**SOURCE PASSAGE**
<<<<
Though it's possible that Isaac Newton was not the most likeable fellow, he certainly was one of the most brilliant minds in human history and the father of modern science. His greatest achievement is the first comprehensive mathematical formula to describe gravity. (Although Newton's Law of Universal Gravitation was“merely” a special case, as Einstein later demonstrated, it nonetheless remains a revolutionary achievement.)
At this point, however, we will focus on his research on classical mechanics, some of which we might still remember from our physics classes.
Newton's second law of motion, also known as the principle of least action, is: F = ma. Force is equal to mass times acceleration. When we rearrange this equation, it becomes clear that we need a lot of force if we want to accelerate a large mass; the larger the mass, the more force is needed.
In his highly recommended book Leaders Eat Last, Simon Sinek has applied this law to change in businesses:
"If we wish to change the direction of a large company or solve a large problem, we need to apply a huge force." And this is often what we do. We have a big repositioning or a big reorganization. The trouble with applying large force to anything, however, it rattles us. We fear it may cause more harm than good. It undermines the Circle of Safety. […]
However, there is another variable that we often neglect. The ‚a‘ for acceleration. Who says the change has to be sudden or instantaneous. Citing many successful leaders who did not march in with new theories and start dismantling their organizations. They experimented."
I would like to go a step further and apply this to the user acceptance of software systems like wikis and social intranets and the establishment of real digital collaboration processes in businesses, for this involves a major organizational and cultural shift in the company as well as the expenditure of force, resources and effort on the part of the leaders, trailblazers and pioneers, who are dedicated to the success of both the system and the new, modern collaboration methods.
Only after the launch of the intranet does this team's main task really begin, especially in the context of a large and rather traditionally organized business. The larger the business is and the more employees it has, the more force will be necessary to propel and accelerate it in a new direction.
>>>>
**SHORT TASK 1**
Name every person mentioned in the passage on Newton's second law and organizational change.
The records below the passage on Newton's second law and organizational change come from a source unrelated to it.

**SUPPLIED ENTRIES**
<<<<
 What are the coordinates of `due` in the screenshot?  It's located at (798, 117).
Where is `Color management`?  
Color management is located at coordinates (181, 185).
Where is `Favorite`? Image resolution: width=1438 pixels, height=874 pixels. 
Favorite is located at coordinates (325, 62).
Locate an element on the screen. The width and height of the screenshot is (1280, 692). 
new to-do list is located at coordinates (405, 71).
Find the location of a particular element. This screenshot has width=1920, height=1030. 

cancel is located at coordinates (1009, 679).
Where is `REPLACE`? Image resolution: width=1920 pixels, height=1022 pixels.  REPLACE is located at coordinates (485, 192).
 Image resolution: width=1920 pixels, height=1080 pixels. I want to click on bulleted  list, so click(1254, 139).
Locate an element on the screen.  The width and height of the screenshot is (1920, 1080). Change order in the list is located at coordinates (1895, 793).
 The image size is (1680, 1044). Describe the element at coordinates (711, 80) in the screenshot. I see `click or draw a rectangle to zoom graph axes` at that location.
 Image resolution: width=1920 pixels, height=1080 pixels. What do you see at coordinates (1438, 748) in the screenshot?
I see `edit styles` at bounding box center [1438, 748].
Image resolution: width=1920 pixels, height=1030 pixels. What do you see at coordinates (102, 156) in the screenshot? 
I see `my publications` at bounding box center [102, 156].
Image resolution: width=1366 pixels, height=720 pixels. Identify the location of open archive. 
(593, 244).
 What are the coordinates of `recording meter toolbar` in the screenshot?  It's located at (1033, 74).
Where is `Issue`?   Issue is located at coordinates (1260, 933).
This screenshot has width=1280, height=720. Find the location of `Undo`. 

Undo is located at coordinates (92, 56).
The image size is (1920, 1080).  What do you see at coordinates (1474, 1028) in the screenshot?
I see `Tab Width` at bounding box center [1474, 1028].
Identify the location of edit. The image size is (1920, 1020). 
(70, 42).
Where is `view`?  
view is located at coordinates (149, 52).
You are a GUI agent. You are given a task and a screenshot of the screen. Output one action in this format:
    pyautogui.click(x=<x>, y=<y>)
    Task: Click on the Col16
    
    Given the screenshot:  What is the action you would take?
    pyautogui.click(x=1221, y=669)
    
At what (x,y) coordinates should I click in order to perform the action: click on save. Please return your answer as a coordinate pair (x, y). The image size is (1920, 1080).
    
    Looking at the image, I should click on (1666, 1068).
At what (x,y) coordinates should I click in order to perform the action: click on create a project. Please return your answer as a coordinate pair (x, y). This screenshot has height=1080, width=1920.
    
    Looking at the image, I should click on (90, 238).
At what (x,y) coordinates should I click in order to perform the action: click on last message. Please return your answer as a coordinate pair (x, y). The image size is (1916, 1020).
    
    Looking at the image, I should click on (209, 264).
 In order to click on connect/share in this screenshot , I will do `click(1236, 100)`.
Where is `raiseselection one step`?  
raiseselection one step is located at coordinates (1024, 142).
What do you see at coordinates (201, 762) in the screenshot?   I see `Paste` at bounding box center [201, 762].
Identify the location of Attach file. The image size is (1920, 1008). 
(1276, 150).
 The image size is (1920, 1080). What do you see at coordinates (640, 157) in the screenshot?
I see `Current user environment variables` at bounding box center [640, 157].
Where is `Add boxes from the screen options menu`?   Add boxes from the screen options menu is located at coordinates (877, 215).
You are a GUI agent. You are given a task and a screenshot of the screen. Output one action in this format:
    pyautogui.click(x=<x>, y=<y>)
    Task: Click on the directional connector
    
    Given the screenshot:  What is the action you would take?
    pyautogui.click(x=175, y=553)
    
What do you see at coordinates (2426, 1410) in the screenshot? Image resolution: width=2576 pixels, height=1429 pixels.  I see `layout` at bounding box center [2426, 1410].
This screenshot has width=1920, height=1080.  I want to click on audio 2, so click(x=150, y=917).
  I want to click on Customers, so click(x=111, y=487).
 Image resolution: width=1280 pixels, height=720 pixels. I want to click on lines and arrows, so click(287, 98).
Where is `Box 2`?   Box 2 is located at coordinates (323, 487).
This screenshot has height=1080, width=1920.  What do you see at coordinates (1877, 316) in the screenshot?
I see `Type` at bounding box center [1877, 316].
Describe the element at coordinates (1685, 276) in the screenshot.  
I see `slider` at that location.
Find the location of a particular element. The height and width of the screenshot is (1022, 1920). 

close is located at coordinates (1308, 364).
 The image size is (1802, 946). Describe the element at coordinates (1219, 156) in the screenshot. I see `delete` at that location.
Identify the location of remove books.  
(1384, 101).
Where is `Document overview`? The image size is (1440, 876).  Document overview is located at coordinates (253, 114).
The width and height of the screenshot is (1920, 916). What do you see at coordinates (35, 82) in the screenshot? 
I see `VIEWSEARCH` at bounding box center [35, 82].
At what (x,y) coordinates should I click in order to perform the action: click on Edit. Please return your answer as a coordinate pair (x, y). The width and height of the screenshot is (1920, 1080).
>>>>
**SHORT TASK 2**
In the records, take the lines from the one holding "Image resolution: width=1920 pixels, height=1030" through the one holding "view is located at coordinates (149, 52).", inclusive, and write them out again with every "Identify the location of" changed to "Find the location of", leaving all else as it stands.

**COMPLETE ANSWER 1**
Isaac Newton, Einstein, Simon Sinek

**COMPLETE ANSWER 2**
Image resolution: width=1920 pixels, height=1030 pixels. What do you see at coordinates (102, 156) in the screenshot? 
I see `my publications` at bounding box center [102, 156].
Image resolution: width=1366 pixels, height=720 pixels. Find the location of open archive. 
(593, 244).
 What are the coordinates of `recording meter toolbar` in the screenshot?  It's located at (1033, 74).
Where is `Issue`?   Issue is located at coordinates (1260, 933).
This screenshot has width=1280, height=720. Find the location of `Undo`. 

Undo is located at coordinates (92, 56).
The image size is (1920, 1080).  What do you see at coordinates (1474, 1028) in the screenshot?
I see `Tab Width` at bounding box center [1474, 1028].
Find the location of edit. The image size is (1920, 1020). 
(70, 42).
Where is `view`?  
view is located at coordinates (149, 52).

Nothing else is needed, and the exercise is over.